Recorded data
══════

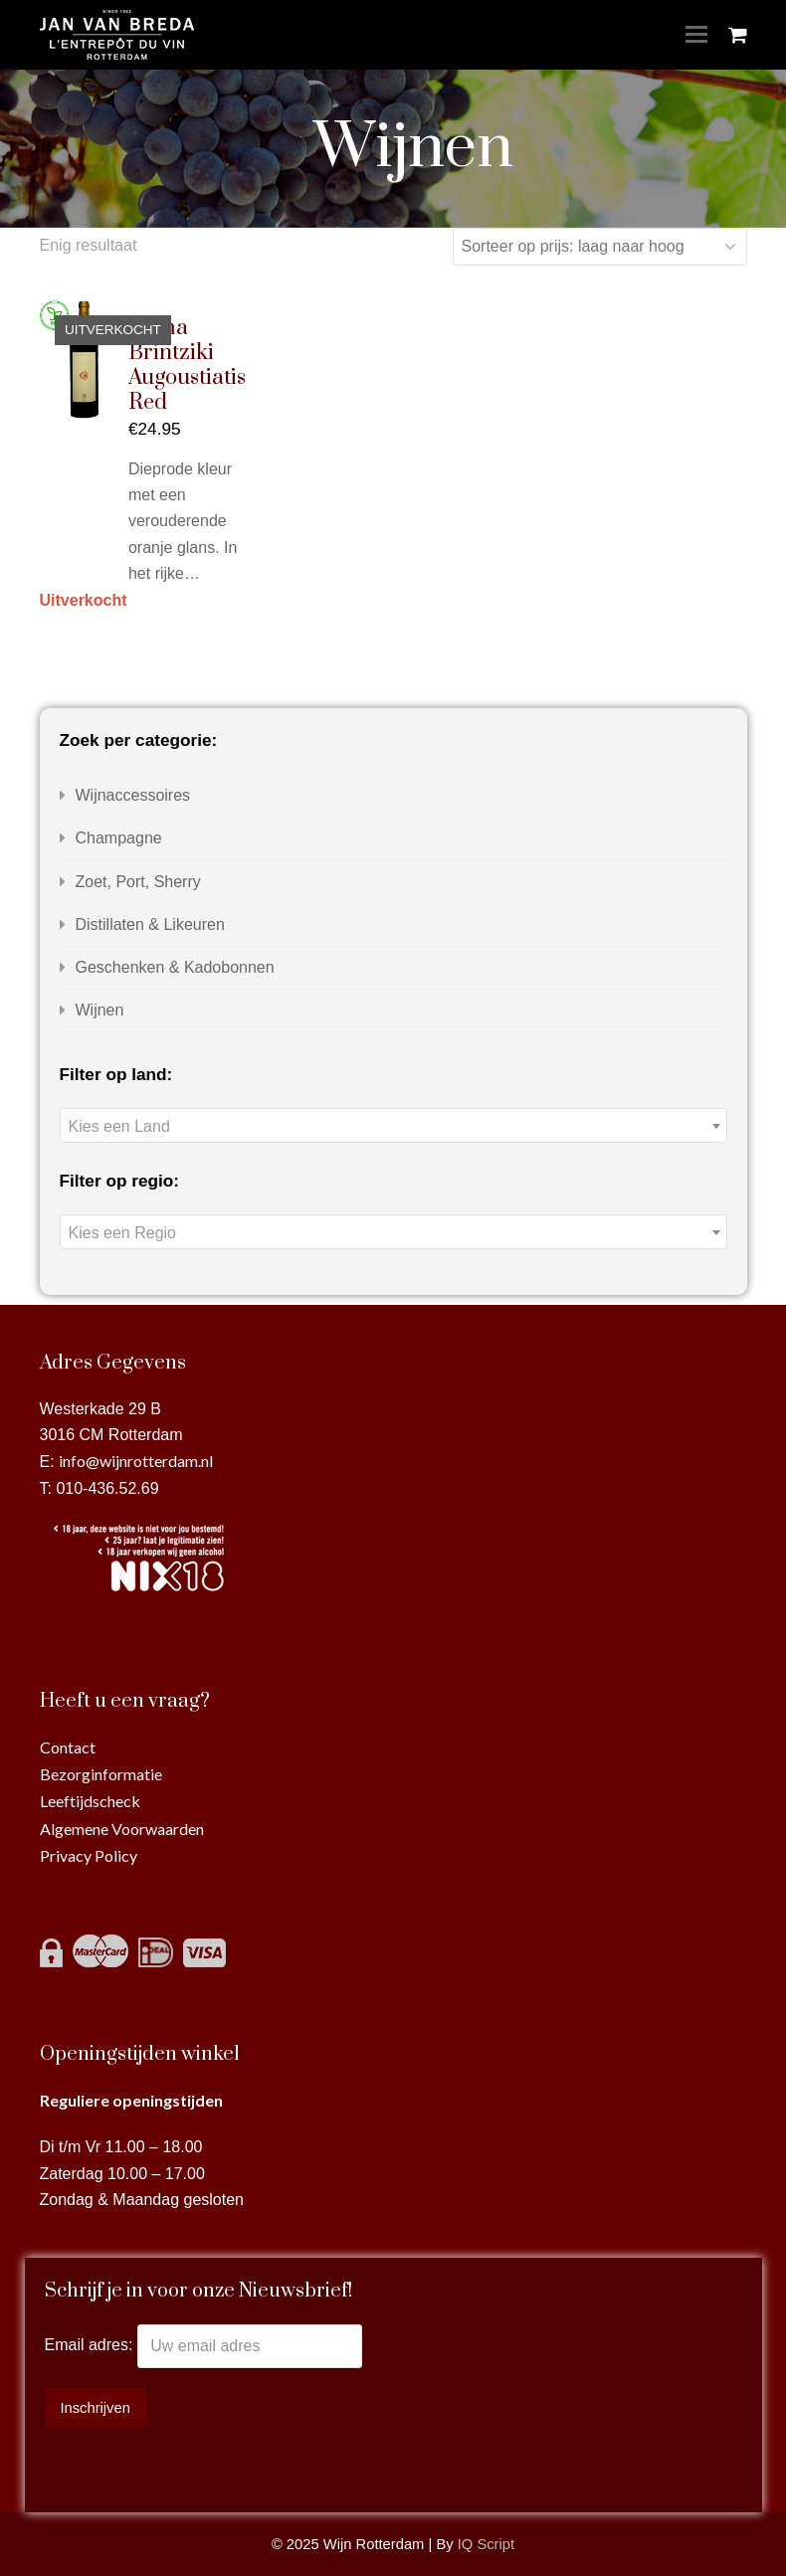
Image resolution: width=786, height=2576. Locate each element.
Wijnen (100, 1010)
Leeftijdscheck (90, 1800)
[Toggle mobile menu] (696, 35)
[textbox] (393, 1126)
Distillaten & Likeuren (150, 924)
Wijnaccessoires (133, 795)
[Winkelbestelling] (600, 247)
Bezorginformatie (101, 1773)
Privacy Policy (88, 1855)
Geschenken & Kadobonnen (175, 967)
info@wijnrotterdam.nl (136, 1460)
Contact (68, 1747)
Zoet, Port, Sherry (138, 881)
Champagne (119, 837)
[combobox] (393, 1125)
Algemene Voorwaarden (122, 1828)
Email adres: (91, 2345)
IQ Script (486, 2544)
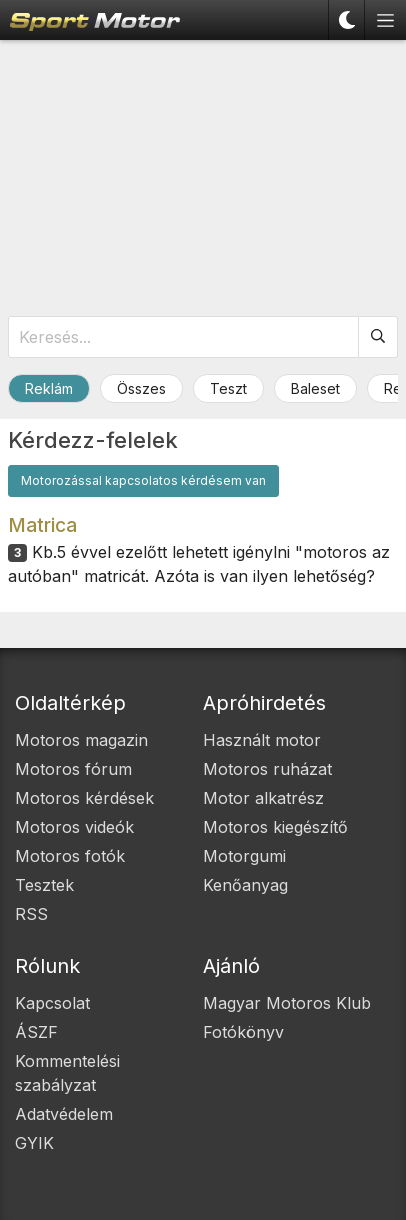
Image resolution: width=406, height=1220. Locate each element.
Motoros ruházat (267, 769)
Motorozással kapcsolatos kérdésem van (143, 480)
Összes (141, 388)
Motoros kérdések (84, 798)
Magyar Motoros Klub (287, 1003)
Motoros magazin (81, 740)
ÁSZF (36, 1032)
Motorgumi (244, 856)
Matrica (42, 525)
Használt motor (262, 740)
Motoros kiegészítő (275, 827)
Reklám (49, 388)
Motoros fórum (73, 769)
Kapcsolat (52, 1003)
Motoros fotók (70, 856)
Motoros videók (74, 827)
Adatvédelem (64, 1114)
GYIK (34, 1143)
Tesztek (44, 885)
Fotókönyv (243, 1032)
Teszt (228, 388)
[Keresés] (378, 337)
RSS (31, 914)
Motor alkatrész (263, 798)
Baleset (315, 388)
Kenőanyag (245, 885)
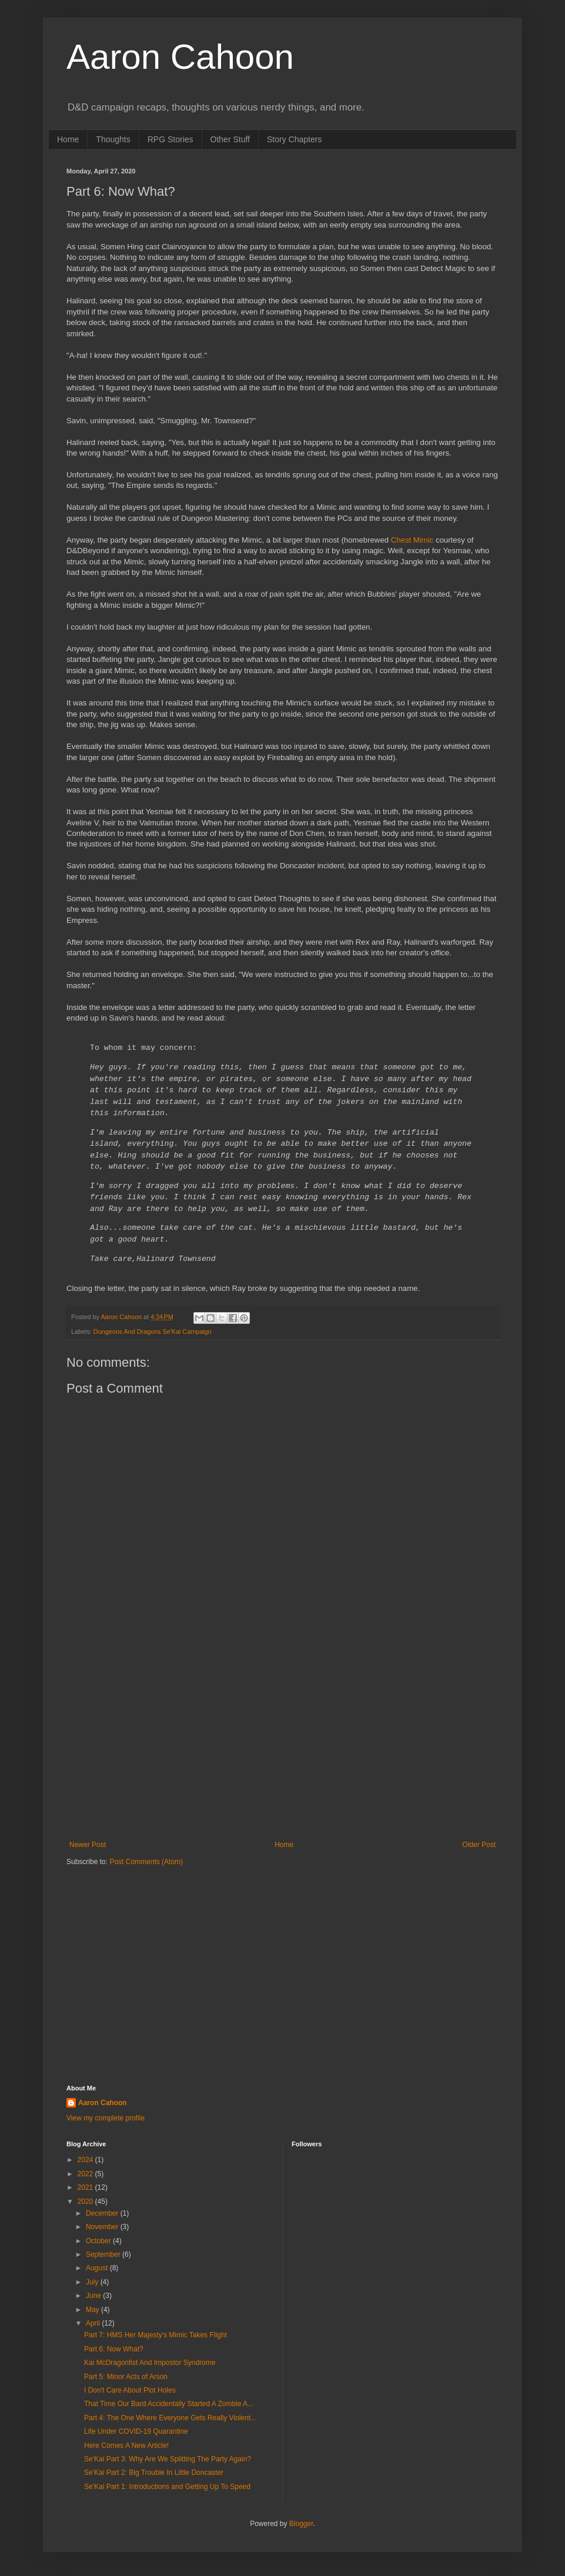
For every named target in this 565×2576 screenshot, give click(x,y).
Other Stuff (230, 139)
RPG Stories (170, 139)
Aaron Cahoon (180, 56)
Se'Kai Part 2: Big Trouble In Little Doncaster (153, 2472)
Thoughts (113, 139)
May (93, 2310)
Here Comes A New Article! (126, 2445)
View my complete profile (105, 2118)
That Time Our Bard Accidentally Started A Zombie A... (168, 2404)
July (93, 2282)
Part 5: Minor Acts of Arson (126, 2377)
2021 (86, 2187)
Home (68, 139)
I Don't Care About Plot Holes (130, 2390)
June (94, 2295)
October (99, 2241)
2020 (86, 2201)
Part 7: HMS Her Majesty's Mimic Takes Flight (155, 2335)
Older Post (479, 1845)
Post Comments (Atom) (146, 1862)
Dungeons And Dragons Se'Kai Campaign (152, 1331)
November (103, 2227)
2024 (86, 2160)
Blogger (301, 2524)
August (98, 2268)
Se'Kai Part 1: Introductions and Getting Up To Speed (167, 2487)
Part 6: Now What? (113, 2349)
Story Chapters (294, 139)
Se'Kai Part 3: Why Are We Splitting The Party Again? (167, 2459)
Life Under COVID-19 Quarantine (136, 2431)
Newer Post (87, 1845)
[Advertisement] (282, 1743)
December (103, 2213)
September (104, 2254)
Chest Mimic (412, 540)
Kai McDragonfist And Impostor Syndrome (149, 2362)
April (94, 2323)
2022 (86, 2174)
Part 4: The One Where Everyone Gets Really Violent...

══════

Task
Copy all of the entries above line for line, leaving out the pictures.

Response
Image resolution: width=786, height=2576. Locate each element.
Wijnen (100, 1010)
Leeftijdscheck (90, 1800)
[Toggle mobile menu] (696, 35)
[textbox] (393, 1126)
Distillaten & Likeuren (150, 924)
Wijnaccessoires (133, 795)
[Winkelbestelling] (600, 247)
Bezorginformatie (101, 1773)
Privacy Policy (88, 1855)
Geschenken & Kadobonnen (175, 967)
info@wijnrotterdam.nl (136, 1460)
Contact (68, 1747)
Zoet, Port, Sherry (138, 881)
Champagne (119, 837)
[combobox] (393, 1125)
Algemene Voorwaarden (122, 1828)
Email adres: (91, 2345)
IQ Script (486, 2544)
Image resolution: width=406, height=1220. Locate each element.
Motoros ruházat (267, 769)
Motorozással kapcsolatos kérdésem van (143, 480)
Összes (141, 388)
Motoros kérdések (84, 798)
Magyar Motoros Klub (287, 1003)
Motoros magazin (81, 740)
ÁSZF (36, 1032)
Motorgumi (244, 856)
Matrica (42, 525)
Használt motor (262, 740)
Motoros kiegészítő (275, 827)
Reklám (49, 388)
Motoros fórum (73, 769)
Kapcsolat (52, 1003)
Motoros fotók (70, 856)
Motoros videók (74, 827)
Adatvédelem (64, 1114)
GYIK (34, 1143)
Tesztek (44, 885)
Fotókönyv (243, 1032)
Teszt (228, 388)
[Keresés] (378, 337)
RSS (31, 914)
Motor alkatrész (263, 798)
Baleset (315, 388)
Kenőanyag (245, 885)
For every named target in this 565×2576 screenshot, give click(x,y).
Other Stuff (230, 139)
RPG Stories (170, 139)
Aaron Cahoon (180, 56)
Se'Kai Part 2: Big Trouble In Little Doncaster (153, 2472)
Thoughts (113, 139)
May (93, 2310)
Here Comes A New Article! (126, 2445)
View my complete profile (105, 2118)
That Time Our Bard Accidentally Started A Zombie A... (168, 2404)
July (93, 2282)
Part 5: Minor Acts of Arson (126, 2377)
2021 (86, 2187)
Home (68, 139)
I Don't Care About Plot Holes (130, 2390)
June (94, 2295)
October (99, 2241)
2020 (86, 2201)
Part 7: HMS Her Majesty's Mimic Takes Flight (155, 2335)
Older Post (479, 1845)
Post Comments (Atom) (146, 1862)
Dungeons And Dragons Se'Kai Campaign (152, 1331)
November (103, 2227)
2024 (86, 2160)
Blogger (301, 2524)
August (98, 2268)
Se'Kai Part 1: Introductions and Getting Up To Speed (167, 2487)
Part 6: Now What? (113, 2349)
Story Chapters (294, 139)
Se'Kai Part 3: Why Are We Splitting The Party Again? (167, 2459)
Life Under COVID-19 Quarantine (136, 2431)
Newer Post (87, 1845)
[Advertisement] (282, 1743)
December (103, 2213)
September (104, 2254)
Chest Mimic (412, 540)
Kai McDragonfist And Impostor Syndrome (149, 2362)
April (94, 2323)
2022 (86, 2174)
Part 4: The One Where Everyone Gets Really Violent...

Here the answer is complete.